Breaking the Invisible Barriers: Unleashing the Full Potential of Immune Checkpoint Inhibitors in Oncogene-Driven Lung Adenocarcinoma

Abstract

The rapid development of targeted therapy paved the way toward personalized medicine for advanced non-small cell lung cancer (NSCLC). Lung adenocarcinoma (ADC) harboring actionable genetic alternations including epidermal growth factor receptor (EGFR), anaplastic lymphoma kinase (ALK), Kirsten rat sarcoma virus (ALK) and c-ros oncogene 1 (ROS1) treated with tyrosine kinase inhibitors (TKIs) incurred lesser treatment toxicity but better therapeutic responses compared with systemic chemotherapy.
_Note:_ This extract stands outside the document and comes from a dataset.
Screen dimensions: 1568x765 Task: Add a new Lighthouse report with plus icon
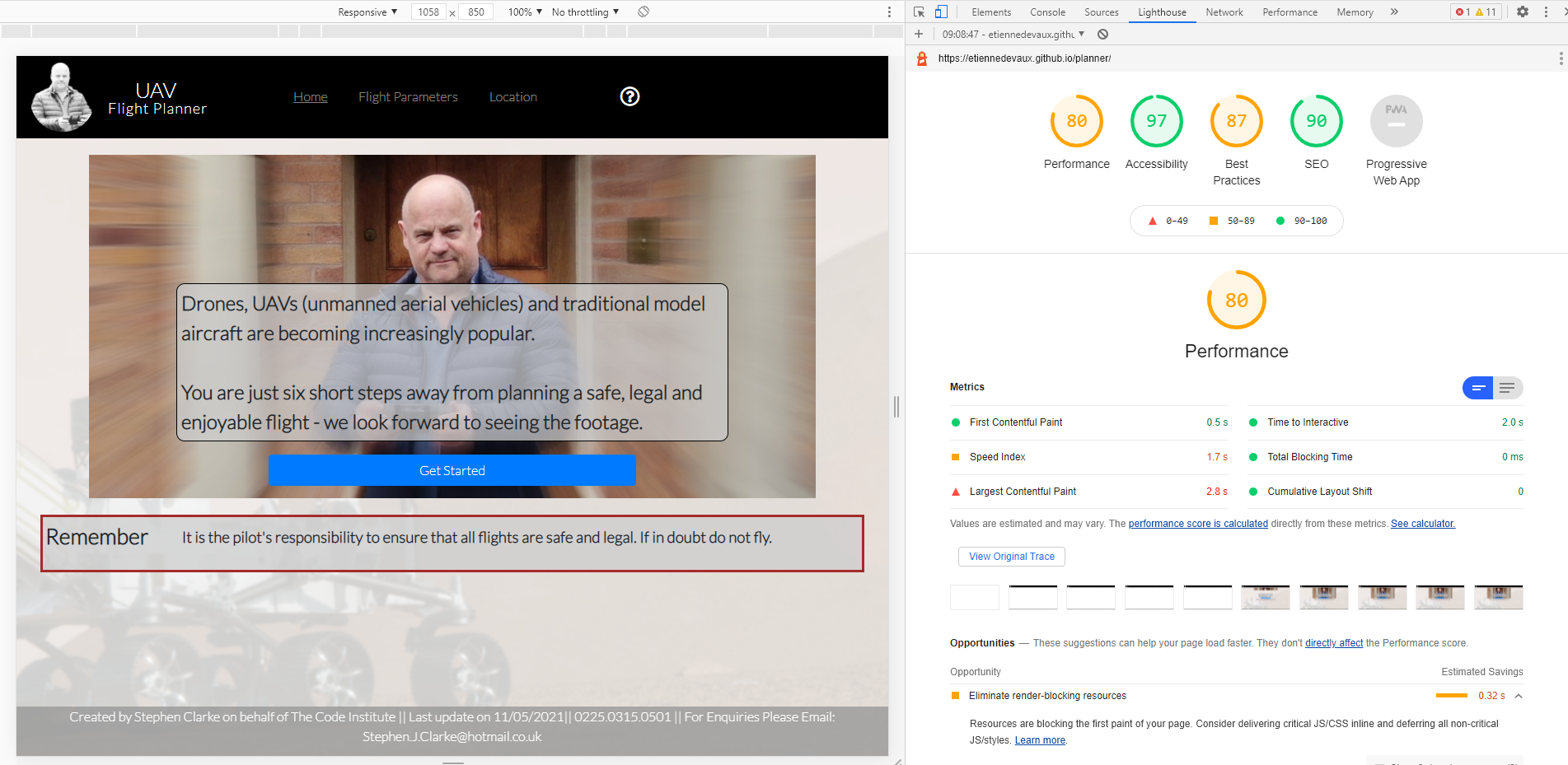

Angiogenesis inhibitors targeting vascular endothelial growth factor (VEGF) have also shown an increase in overall survival (OS) for NSCLC patients. However, acquired resistance to these targeted therapies remains a major obstacle to long-term maintenance treatment for lung ADC patients. The emergence of immune checkpoint inhibitors (ICIs) against programmed cell death protein 1 (PD-1) or programmed cell death-ligand 1 (PD-L1) has changed the treatment paradigm for NSCLC tumors without actionable genetic alternations. Clinical studies have suggested, however, that there are no survival benefits with the combination of targeted therapy and ICIs. In this review, we will summarize and discuss the current knowledge on the tumor immune microenvironment and the dynamics of immune phenotypes, which could be crucial in extending the applicability of ICIs for this subpopulation of lung ADC patients.